§ **Written request**:
Return the stretch of the records from the very beginning through the line containing "point(407,429)", copied word for word, with both ends included.

§ **Input data**:

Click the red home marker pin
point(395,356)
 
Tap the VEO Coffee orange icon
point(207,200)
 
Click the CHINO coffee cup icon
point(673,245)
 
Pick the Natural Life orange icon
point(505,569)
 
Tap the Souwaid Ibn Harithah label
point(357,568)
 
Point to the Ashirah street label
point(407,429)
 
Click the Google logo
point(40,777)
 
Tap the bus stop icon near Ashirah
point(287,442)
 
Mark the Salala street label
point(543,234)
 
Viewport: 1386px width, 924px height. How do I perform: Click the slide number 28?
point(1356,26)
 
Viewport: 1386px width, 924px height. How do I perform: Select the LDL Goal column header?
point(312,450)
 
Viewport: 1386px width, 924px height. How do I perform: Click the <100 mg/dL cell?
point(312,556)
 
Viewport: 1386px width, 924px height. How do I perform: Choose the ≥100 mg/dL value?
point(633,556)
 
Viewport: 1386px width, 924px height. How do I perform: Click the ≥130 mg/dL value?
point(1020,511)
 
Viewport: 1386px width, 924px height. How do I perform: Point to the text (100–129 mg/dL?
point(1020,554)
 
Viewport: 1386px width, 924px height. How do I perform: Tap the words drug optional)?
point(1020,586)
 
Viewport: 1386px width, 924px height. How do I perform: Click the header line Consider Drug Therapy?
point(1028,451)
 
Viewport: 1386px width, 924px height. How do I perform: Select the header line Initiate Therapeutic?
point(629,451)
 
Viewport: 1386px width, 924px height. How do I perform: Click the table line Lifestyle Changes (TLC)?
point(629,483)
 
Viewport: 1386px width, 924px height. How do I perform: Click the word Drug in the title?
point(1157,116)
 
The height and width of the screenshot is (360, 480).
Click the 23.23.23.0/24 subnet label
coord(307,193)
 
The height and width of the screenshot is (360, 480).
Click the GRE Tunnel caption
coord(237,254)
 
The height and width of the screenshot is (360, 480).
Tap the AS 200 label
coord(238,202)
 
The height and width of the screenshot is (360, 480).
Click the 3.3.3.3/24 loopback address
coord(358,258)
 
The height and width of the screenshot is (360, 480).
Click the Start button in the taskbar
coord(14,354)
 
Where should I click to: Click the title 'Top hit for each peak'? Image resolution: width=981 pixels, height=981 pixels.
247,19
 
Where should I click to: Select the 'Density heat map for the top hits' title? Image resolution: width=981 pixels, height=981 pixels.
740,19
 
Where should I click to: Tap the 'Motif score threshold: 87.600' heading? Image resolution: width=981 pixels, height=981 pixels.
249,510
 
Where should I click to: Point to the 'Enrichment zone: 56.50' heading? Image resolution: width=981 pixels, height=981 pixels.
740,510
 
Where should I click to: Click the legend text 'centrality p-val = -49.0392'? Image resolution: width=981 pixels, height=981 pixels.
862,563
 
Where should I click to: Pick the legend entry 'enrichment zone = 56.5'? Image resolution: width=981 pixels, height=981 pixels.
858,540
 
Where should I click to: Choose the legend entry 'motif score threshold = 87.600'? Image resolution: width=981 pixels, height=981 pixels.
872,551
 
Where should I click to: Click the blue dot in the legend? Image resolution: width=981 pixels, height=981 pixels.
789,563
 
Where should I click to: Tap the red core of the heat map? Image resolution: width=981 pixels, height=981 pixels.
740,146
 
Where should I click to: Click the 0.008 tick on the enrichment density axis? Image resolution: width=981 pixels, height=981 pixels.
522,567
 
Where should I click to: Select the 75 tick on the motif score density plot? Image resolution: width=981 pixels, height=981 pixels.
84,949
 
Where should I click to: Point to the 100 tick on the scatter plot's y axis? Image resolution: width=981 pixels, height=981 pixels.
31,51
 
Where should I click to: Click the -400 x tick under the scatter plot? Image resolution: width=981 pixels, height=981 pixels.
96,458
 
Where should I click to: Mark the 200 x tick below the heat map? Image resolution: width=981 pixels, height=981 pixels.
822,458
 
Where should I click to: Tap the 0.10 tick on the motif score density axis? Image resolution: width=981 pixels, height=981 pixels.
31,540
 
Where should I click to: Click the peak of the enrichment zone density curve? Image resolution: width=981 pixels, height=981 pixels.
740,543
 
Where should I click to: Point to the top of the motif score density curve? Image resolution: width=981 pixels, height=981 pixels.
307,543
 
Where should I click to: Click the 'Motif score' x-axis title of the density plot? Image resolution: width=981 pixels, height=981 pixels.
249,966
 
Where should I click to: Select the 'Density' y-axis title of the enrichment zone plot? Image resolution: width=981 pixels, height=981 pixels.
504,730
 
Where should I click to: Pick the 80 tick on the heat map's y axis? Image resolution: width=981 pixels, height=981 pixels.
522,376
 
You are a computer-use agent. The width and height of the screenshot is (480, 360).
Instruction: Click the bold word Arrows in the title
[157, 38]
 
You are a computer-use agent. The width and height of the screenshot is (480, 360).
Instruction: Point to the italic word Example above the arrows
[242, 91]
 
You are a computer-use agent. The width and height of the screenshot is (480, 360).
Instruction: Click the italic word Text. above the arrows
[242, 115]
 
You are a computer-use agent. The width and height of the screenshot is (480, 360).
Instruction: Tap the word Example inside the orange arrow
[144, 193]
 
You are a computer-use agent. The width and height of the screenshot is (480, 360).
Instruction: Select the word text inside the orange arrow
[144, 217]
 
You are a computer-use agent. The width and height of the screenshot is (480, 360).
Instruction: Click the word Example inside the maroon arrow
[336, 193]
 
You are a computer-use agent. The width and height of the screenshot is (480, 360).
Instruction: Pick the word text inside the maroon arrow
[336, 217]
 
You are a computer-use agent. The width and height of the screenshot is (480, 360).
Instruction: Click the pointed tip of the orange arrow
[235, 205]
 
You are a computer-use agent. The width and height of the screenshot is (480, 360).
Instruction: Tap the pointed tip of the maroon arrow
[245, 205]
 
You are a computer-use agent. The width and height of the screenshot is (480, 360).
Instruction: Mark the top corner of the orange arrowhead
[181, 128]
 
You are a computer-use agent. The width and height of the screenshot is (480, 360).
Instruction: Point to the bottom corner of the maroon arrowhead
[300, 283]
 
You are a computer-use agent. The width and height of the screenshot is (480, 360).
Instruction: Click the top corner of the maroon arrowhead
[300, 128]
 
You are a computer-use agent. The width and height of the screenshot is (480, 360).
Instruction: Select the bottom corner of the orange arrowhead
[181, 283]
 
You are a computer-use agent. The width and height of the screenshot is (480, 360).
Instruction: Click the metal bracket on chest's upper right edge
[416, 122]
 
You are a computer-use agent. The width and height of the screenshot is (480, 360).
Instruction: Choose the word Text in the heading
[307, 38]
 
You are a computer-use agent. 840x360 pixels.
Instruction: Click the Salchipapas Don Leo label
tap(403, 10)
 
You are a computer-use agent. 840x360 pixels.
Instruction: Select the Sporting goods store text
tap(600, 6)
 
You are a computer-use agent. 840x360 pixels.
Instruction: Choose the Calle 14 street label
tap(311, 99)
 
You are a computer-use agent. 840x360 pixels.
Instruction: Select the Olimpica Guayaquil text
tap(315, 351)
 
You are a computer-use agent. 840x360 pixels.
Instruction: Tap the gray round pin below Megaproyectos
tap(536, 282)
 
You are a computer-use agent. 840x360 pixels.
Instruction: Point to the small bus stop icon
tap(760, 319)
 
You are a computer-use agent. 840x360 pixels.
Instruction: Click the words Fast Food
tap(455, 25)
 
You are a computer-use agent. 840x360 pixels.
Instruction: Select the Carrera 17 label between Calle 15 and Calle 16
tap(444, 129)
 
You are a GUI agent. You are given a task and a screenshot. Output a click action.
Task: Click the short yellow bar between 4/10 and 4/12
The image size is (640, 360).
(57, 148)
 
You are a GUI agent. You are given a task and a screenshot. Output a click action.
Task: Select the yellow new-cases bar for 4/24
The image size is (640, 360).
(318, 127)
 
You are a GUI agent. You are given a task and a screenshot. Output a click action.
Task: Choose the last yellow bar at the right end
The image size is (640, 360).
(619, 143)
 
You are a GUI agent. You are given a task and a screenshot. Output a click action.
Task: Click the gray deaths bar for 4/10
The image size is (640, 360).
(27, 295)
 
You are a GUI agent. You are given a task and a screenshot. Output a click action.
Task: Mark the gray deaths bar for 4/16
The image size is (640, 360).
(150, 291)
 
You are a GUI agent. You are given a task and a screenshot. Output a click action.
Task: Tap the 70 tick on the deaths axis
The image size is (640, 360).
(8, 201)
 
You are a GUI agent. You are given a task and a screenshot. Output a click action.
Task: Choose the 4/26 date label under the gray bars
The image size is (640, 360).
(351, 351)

§ **In response**:
Click the red home marker pin
point(395,356)
 
Tap the VEO Coffee orange icon
point(207,200)
 
Click the CHINO coffee cup icon
point(673,245)
 
Pick the Natural Life orange icon
point(505,569)
 
Tap the Souwaid Ibn Harithah label
point(357,568)
 
Point to the Ashirah street label
point(407,429)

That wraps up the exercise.